◆ **What you are asked to do**
Produce an exact copy of all the records.

◆ **Records shown**
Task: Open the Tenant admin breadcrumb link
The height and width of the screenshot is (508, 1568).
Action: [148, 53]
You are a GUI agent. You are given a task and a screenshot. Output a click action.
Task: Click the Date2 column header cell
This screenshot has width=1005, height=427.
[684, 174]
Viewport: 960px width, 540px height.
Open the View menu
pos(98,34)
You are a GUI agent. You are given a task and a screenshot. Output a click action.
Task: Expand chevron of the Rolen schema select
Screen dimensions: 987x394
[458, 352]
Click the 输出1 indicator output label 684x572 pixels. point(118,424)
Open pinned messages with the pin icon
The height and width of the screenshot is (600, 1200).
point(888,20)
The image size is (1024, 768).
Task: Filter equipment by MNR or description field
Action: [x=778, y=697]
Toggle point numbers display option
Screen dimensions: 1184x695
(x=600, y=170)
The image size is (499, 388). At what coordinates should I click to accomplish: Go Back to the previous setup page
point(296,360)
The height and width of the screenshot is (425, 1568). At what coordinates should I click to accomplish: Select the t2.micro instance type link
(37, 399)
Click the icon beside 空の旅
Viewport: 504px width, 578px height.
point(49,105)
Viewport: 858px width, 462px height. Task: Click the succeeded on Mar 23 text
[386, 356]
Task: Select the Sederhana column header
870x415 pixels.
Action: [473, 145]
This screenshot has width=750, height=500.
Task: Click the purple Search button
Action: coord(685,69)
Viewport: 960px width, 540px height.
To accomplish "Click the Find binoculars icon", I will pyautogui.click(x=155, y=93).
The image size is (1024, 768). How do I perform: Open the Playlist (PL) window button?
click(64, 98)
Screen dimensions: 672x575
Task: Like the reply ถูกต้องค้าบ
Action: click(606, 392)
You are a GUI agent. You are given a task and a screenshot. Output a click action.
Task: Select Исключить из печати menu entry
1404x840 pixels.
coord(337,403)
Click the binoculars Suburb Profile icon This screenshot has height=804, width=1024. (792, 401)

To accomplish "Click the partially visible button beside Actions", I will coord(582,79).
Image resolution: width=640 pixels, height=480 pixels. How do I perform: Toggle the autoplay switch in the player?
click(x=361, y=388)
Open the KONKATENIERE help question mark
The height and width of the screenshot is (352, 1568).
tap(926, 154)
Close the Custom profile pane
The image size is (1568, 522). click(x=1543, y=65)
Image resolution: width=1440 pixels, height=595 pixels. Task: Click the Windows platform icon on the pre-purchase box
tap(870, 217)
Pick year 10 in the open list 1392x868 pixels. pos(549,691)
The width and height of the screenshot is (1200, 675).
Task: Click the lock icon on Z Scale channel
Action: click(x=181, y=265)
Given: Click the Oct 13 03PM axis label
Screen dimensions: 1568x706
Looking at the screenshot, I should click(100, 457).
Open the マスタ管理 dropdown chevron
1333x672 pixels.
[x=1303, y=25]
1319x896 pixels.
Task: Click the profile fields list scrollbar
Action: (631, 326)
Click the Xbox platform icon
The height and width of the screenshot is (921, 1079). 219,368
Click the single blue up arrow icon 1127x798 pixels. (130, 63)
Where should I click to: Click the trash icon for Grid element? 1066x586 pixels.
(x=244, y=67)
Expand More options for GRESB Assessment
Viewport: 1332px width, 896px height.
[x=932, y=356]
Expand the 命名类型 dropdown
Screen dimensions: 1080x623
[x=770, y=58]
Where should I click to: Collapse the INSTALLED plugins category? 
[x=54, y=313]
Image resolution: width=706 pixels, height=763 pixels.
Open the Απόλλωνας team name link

◆ **Exercise response**
Task: Open the Tenant admin breadcrumb link
The height and width of the screenshot is (508, 1568).
Action: [148, 53]
You are a GUI agent. You are given a task and a screenshot. Output a click action.
Task: Click the Date2 column header cell
This screenshot has width=1005, height=427.
[684, 174]
Viewport: 960px width, 540px height.
Open the View menu
pos(98,34)
You are a GUI agent. You are given a task and a screenshot. Output a click action.
Task: Expand chevron of the Rolen schema select
Screen dimensions: 987x394
[458, 352]
Click the 输出1 indicator output label 684x572 pixels. point(118,424)
Open pinned messages with the pin icon
The height and width of the screenshot is (600, 1200).
point(888,20)
The image size is (1024, 768).
Task: Filter equipment by MNR or description field
Action: [x=778, y=697]
Toggle point numbers display option
Screen dimensions: 1184x695
(x=600, y=170)
The image size is (499, 388). At what coordinates should I click to accomplish: Go Back to the previous setup page
point(296,360)
The height and width of the screenshot is (425, 1568). At what coordinates should I click to accomplish: Select the t2.micro instance type link
(37, 399)
Click the icon beside 空の旅
Viewport: 504px width, 578px height.
point(49,105)
Viewport: 858px width, 462px height. Task: Click the succeeded on Mar 23 text
[386, 356]
Task: Select the Sederhana column header
870x415 pixels.
Action: [473, 145]
This screenshot has width=750, height=500.
Task: Click the purple Search button
Action: coord(685,69)
Viewport: 960px width, 540px height.
To accomplish "Click the Find binoculars icon", I will pyautogui.click(x=155, y=93).
The image size is (1024, 768). How do I perform: Open the Playlist (PL) window button?
click(64, 98)
Screen dimensions: 672x575
Task: Like the reply ถูกต้องค้าบ
Action: click(606, 392)
You are a GUI agent. You are given a task and a screenshot. Output a click action.
Task: Select Исключить из печати menu entry
1404x840 pixels.
coord(337,403)
Click the binoculars Suburb Profile icon This screenshot has height=804, width=1024. (792, 401)

To accomplish "Click the partially visible button beside Actions", I will coord(582,79).
Image resolution: width=640 pixels, height=480 pixels. How do I perform: Toggle the autoplay switch in the player?
click(x=361, y=388)
Open the KONKATENIERE help question mark
The height and width of the screenshot is (352, 1568).
tap(926, 154)
Close the Custom profile pane
The image size is (1568, 522). click(x=1543, y=65)
Image resolution: width=1440 pixels, height=595 pixels. Task: Click the Windows platform icon on the pre-purchase box
tap(870, 217)
Pick year 10 in the open list 1392x868 pixels. pos(549,691)
The width and height of the screenshot is (1200, 675).
Task: Click the lock icon on Z Scale channel
Action: click(x=181, y=265)
Given: Click the Oct 13 03PM axis label
Screen dimensions: 1568x706
Looking at the screenshot, I should click(100, 457).
Open the マスタ管理 dropdown chevron
1333x672 pixels.
[x=1303, y=25]
1319x896 pixels.
Task: Click the profile fields list scrollbar
Action: (631, 326)
Click the Xbox platform icon
The height and width of the screenshot is (921, 1079). 219,368
Click the single blue up arrow icon 1127x798 pixels. (130, 63)
Where should I click to: Click the trash icon for Grid element? 1066x586 pixels.
(x=244, y=67)
Expand More options for GRESB Assessment
Viewport: 1332px width, 896px height.
[x=932, y=356]
Expand the 命名类型 dropdown
Screen dimensions: 1080x623
[x=770, y=58]
Where should I click to: Collapse the INSTALLED plugins category? 
[x=54, y=313]
Image resolution: width=706 pixels, height=763 pixels.
Open the Απόλλωνας team name link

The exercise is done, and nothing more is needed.